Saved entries
═══
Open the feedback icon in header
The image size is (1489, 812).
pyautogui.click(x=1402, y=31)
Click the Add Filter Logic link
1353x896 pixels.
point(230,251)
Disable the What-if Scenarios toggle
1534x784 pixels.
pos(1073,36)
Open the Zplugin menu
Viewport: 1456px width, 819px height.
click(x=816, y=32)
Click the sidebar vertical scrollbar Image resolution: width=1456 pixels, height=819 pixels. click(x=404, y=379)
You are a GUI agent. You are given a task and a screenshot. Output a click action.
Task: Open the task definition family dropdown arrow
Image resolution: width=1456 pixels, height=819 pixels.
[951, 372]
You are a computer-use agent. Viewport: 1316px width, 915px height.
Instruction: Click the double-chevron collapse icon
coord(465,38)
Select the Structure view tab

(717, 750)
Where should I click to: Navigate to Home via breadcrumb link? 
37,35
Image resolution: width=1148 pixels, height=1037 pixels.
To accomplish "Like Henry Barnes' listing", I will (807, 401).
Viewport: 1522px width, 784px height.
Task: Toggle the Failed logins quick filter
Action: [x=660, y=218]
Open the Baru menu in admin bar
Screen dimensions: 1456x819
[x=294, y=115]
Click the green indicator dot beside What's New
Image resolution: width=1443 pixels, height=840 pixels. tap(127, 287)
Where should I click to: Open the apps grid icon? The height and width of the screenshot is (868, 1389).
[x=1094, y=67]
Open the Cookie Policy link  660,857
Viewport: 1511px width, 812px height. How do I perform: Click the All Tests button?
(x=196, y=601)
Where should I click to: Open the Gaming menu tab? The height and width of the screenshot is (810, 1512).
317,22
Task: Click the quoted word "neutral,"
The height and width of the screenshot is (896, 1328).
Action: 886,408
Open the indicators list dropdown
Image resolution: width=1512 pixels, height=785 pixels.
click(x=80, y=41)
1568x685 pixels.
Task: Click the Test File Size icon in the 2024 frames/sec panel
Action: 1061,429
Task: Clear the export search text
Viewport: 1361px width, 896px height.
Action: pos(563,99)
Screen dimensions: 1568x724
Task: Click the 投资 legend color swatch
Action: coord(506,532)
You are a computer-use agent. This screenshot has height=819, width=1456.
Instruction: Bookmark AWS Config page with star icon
═══
**What the exercise asks:** Transcribe each line above exactly; skip none.

**Solved exercise:**
Open the feedback icon in header
The image size is (1489, 812).
pyautogui.click(x=1402, y=31)
Click the Add Filter Logic link
1353x896 pixels.
point(230,251)
Disable the What-if Scenarios toggle
1534x784 pixels.
pos(1073,36)
Open the Zplugin menu
Viewport: 1456px width, 819px height.
click(x=816, y=32)
Click the sidebar vertical scrollbar Image resolution: width=1456 pixels, height=819 pixels. click(x=404, y=379)
You are a GUI agent. You are given a task and a screenshot. Output a click action.
Task: Open the task definition family dropdown arrow
Image resolution: width=1456 pixels, height=819 pixels.
[951, 372]
You are a computer-use agent. Viewport: 1316px width, 915px height.
Instruction: Click the double-chevron collapse icon
coord(465,38)
Select the Structure view tab

(717, 750)
Where should I click to: Navigate to Home via breadcrumb link? 
37,35
Image resolution: width=1148 pixels, height=1037 pixels.
To accomplish "Like Henry Barnes' listing", I will (807, 401).
Viewport: 1522px width, 784px height.
Task: Toggle the Failed logins quick filter
Action: [x=660, y=218]
Open the Baru menu in admin bar
Screen dimensions: 1456x819
[x=294, y=115]
Click the green indicator dot beside What's New
Image resolution: width=1443 pixels, height=840 pixels. tap(127, 287)
Where should I click to: Open the apps grid icon? The height and width of the screenshot is (868, 1389).
[x=1094, y=67]
Open the Cookie Policy link  660,857
Viewport: 1511px width, 812px height. How do I perform: Click the All Tests button?
(x=196, y=601)
Where should I click to: Open the Gaming menu tab? The height and width of the screenshot is (810, 1512).
317,22
Task: Click the quoted word "neutral,"
The height and width of the screenshot is (896, 1328).
Action: 886,408
Open the indicators list dropdown
Image resolution: width=1512 pixels, height=785 pixels.
click(x=80, y=41)
1568x685 pixels.
Task: Click the Test File Size icon in the 2024 frames/sec panel
Action: 1061,429
Task: Clear the export search text
Viewport: 1361px width, 896px height.
Action: pos(563,99)
Screen dimensions: 1568x724
Task: Click the 投资 legend color swatch
Action: coord(506,532)
You are a computer-use agent. This screenshot has height=819, width=1456.
Instruction: Bookmark AWS Config page with star icon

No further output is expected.